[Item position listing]

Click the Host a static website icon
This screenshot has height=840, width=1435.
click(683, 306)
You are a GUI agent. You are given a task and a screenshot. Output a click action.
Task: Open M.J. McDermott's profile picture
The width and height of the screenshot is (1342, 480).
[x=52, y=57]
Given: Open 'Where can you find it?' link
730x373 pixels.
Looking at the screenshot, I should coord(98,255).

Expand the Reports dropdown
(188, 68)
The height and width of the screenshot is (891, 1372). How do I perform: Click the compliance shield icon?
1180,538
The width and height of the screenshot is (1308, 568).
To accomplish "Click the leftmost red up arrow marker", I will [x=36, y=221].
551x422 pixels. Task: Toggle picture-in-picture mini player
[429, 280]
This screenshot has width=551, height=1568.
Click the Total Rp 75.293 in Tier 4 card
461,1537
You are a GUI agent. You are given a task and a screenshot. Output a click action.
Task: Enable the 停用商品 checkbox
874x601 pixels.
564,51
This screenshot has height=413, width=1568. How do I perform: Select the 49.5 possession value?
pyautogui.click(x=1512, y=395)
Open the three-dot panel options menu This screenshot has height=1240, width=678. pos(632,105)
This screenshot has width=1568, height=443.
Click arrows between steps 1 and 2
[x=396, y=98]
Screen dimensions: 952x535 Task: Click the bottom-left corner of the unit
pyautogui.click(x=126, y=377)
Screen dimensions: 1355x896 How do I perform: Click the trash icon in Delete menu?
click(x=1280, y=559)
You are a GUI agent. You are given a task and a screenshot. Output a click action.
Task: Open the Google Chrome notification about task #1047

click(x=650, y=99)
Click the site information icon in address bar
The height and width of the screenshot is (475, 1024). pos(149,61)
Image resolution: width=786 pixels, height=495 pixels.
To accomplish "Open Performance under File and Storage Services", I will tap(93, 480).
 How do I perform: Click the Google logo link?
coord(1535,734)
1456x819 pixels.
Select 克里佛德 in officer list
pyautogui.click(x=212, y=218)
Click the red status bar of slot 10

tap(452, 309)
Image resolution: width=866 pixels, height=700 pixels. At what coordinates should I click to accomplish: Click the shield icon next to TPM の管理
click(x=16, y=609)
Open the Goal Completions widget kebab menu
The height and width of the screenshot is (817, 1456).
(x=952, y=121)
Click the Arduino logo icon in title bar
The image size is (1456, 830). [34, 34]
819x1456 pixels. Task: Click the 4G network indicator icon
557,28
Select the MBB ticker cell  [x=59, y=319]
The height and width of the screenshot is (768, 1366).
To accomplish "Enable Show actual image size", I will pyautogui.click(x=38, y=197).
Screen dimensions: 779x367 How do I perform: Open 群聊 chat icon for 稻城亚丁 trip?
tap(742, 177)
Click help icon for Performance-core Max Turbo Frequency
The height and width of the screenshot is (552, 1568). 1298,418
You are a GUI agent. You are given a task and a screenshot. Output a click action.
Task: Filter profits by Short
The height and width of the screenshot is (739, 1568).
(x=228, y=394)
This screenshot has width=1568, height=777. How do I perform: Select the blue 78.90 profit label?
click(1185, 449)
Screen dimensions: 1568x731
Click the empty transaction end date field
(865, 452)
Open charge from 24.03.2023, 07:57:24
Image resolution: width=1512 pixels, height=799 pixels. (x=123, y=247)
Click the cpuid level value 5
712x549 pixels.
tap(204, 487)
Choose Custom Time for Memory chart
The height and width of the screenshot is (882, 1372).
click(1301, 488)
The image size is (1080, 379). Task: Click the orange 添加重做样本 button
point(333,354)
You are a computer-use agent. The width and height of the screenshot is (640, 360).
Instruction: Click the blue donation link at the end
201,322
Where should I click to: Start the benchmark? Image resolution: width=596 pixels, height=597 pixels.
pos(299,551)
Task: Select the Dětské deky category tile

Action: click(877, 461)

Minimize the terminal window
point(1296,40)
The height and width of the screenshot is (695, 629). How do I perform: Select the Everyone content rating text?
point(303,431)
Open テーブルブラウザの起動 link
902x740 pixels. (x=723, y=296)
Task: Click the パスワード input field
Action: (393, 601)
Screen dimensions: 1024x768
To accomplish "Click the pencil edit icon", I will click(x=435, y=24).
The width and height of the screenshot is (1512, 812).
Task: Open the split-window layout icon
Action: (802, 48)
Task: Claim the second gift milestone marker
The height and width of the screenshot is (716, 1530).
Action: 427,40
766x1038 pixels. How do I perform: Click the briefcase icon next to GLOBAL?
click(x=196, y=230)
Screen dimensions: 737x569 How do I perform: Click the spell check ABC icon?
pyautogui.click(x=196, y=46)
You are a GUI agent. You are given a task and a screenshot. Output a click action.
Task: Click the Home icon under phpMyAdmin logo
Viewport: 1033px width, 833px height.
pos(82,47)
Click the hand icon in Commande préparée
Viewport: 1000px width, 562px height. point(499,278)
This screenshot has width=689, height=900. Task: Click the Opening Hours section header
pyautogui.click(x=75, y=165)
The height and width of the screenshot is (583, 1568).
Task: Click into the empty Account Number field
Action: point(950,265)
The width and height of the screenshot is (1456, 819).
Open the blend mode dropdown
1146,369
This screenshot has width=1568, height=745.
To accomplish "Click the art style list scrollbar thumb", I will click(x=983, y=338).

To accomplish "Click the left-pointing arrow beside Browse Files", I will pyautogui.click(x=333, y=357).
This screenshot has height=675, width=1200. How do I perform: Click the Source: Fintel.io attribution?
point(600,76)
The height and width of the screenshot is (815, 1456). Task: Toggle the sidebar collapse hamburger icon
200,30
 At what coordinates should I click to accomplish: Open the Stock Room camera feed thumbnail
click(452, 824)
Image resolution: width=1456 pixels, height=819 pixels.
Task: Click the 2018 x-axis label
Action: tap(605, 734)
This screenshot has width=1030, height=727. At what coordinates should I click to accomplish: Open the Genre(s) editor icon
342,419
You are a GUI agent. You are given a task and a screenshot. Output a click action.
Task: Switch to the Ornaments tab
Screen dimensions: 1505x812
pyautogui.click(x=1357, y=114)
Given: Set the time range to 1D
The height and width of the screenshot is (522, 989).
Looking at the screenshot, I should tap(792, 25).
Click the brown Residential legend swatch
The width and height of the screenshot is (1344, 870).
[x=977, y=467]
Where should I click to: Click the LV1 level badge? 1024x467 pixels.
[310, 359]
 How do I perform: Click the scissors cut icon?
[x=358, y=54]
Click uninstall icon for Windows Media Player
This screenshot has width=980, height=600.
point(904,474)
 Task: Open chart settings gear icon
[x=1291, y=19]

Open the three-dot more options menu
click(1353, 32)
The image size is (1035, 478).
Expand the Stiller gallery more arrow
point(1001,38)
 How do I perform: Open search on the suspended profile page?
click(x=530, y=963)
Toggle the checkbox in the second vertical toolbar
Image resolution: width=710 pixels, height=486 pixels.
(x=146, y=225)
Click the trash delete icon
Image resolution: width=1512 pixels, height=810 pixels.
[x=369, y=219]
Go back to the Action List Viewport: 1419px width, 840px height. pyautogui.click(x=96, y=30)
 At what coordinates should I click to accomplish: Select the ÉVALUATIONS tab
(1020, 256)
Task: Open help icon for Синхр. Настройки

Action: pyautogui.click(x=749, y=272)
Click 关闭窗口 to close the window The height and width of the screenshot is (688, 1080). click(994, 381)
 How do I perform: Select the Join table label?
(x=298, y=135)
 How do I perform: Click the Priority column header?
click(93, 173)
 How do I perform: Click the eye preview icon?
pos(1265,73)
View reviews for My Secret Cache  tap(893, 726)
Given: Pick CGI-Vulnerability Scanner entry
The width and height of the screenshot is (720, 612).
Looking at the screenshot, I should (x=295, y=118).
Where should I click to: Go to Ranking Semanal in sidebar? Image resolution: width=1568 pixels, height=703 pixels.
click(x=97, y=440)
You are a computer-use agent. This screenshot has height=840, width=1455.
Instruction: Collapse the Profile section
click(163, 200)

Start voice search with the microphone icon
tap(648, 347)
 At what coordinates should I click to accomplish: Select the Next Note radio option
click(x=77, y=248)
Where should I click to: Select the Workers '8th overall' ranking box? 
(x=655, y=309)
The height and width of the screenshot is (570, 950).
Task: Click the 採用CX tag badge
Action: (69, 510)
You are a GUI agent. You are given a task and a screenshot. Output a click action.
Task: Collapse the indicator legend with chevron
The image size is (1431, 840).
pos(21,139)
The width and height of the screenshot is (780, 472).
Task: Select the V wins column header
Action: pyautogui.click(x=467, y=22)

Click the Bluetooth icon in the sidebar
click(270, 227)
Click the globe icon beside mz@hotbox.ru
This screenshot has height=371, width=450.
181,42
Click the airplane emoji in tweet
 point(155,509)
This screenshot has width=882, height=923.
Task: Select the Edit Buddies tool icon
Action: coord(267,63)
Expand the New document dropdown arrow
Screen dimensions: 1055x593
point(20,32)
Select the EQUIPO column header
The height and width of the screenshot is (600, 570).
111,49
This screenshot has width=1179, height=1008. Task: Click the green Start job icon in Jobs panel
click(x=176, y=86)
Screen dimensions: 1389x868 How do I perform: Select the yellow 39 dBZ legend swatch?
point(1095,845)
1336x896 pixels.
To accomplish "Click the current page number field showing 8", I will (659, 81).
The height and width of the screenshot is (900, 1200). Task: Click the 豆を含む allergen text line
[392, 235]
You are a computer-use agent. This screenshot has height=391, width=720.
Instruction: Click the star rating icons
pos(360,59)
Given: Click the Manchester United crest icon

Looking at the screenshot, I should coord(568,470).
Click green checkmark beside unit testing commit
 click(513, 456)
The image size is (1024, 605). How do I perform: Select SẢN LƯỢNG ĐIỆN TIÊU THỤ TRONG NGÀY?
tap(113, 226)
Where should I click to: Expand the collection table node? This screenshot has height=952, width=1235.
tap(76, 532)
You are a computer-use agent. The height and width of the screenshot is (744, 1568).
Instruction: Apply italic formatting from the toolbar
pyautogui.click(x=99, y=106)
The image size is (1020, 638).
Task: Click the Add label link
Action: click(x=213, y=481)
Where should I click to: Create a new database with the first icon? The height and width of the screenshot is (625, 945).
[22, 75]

**Exercise instructions:** Update everything from "1336x896 pixels." down to "Looking at the screenshot, I should coord(568,470).", changing "crest" to "badge" and leaving the rest as it is.

**Complete output:**
1336x896 pixels.
To accomplish "Click the current page number field showing 8", I will (659, 81).
The height and width of the screenshot is (900, 1200). Task: Click the 豆を含む allergen text line
[392, 235]
You are a computer-use agent. This screenshot has height=391, width=720.
Instruction: Click the star rating icons
pos(360,59)
Given: Click the Manchester United badge icon

Looking at the screenshot, I should coord(568,470).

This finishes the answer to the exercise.